What is a 529 Qualified Educational Expense?

Educational Planning

Education at all levels is important, and planning is essential for achieving this challenge successfully. To take advantage of the 529 distribution, you need to submit your request for the cash during the same calendar year. If you inadvertently request cash during the academic year, you may owe taxes as a nonqualified withdrawal.

  • College or graduate tuition and fees at an accredited institution.
  • Vocational, trade school, and registered apprenticeship program tuition and fees. For example, culinary students can draw from the 529 account to pay expenses related to culinary institute courses. The institution must participate in the U.S Department of Education for federal student aid.
  • K-12 education including public, private, and religious institutions, are eligible for 529 plan distributions up to $10,000 per beneficiary, per year for tuition. It is important to note that 529 distributions used during K-12 years only applies to tuition. In other words, the list of other eligible expenses such as books, supplies, room and board, etc. is for college/graduate programs only.
Lifestyles and Supplies

Sit down with family members and the future student to create a withdrawal plan that works for the student’s needs, the school’s curriculum and the program’s eligibility. It helps everyone to understand how best to use the 529 distributions while establishing a manageable budget for qualified and nonqualified purchases.

  • Campus housing can be paid through 529 distributions including college room and board fees. Off-campus housing rentals qualify up to limits set by each school.
  • Books and supplies including paper, pens, and textbooks required by the specific course are qualified expenses. Schools set the budget limit for books and supplies so check with the school of attendance for the allowable amount each academic year.
  • Special needs equipment and services qualify for 529 distribution. Students using equipment for mobility (wheelchairs) may be eligible for 529 distribution purchases. Depending on the circumstance’s transportation may also apply.

Computers and some electronics are considered qualified education expenses for 529 distributions. They must be required as part of the students’ study programs.
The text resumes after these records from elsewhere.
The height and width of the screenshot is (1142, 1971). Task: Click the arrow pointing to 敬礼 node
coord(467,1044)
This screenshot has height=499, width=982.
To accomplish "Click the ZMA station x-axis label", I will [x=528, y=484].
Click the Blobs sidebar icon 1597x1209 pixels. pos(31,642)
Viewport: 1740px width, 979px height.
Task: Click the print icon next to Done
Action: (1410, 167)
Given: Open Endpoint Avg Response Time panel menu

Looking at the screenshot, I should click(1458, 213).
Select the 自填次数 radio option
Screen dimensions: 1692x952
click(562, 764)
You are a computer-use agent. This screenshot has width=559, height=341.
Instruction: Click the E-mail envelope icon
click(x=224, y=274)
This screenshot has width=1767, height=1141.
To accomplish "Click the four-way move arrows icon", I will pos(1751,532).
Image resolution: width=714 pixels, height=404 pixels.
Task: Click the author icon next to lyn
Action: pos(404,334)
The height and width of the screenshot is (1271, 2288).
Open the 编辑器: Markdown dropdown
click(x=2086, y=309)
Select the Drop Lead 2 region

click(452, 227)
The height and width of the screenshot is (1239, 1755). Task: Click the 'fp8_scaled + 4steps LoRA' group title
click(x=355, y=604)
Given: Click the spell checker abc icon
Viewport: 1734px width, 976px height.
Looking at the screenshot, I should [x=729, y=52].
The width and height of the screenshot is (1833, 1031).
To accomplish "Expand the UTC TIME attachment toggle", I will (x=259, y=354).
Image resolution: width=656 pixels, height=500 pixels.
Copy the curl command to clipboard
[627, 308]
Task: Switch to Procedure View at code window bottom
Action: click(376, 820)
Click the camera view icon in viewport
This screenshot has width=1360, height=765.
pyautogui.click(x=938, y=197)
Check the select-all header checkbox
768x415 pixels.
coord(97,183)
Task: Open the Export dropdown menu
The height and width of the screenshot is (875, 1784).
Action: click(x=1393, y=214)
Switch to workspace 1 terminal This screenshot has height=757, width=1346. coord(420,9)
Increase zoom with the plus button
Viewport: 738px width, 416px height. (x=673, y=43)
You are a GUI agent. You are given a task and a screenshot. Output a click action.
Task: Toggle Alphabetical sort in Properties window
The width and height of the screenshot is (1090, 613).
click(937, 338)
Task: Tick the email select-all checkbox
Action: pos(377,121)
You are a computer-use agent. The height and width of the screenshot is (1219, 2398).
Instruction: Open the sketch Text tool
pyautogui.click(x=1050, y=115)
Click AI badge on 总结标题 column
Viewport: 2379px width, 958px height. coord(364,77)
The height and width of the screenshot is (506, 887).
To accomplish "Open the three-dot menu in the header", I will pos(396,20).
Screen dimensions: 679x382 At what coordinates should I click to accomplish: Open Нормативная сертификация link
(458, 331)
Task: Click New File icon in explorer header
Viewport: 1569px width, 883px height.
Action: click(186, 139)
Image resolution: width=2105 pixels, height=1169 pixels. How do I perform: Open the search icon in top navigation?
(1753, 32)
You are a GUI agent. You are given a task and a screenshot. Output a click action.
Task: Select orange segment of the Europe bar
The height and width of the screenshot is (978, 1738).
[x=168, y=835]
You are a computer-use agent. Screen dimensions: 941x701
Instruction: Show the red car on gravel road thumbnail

Students need to check with the school about class or course prerequisites that include computers.

  • Computers, printers, and laptops must be used primarily by the student during any of the years the student is enrolled at the eligible educational institution.
  • Software may qualify as a 529 distribution expense. For example, technical engineering or design classes may require special software programs.
  • Internet services can be paid using 529 funds.

Be sure to check with the school; there may be specialized expenses as students enter college as a freshman. The same applies as they complete the final years of study, preparing to enter the career world.

Keep in mind, 529 distributions are subject to guidelines for financial aid eligibility, state and learning institution limitations. If you are unsure about anything, check with your financial advisor or 529 plan provider. They can help develop the best strategy for 529 withdrawals.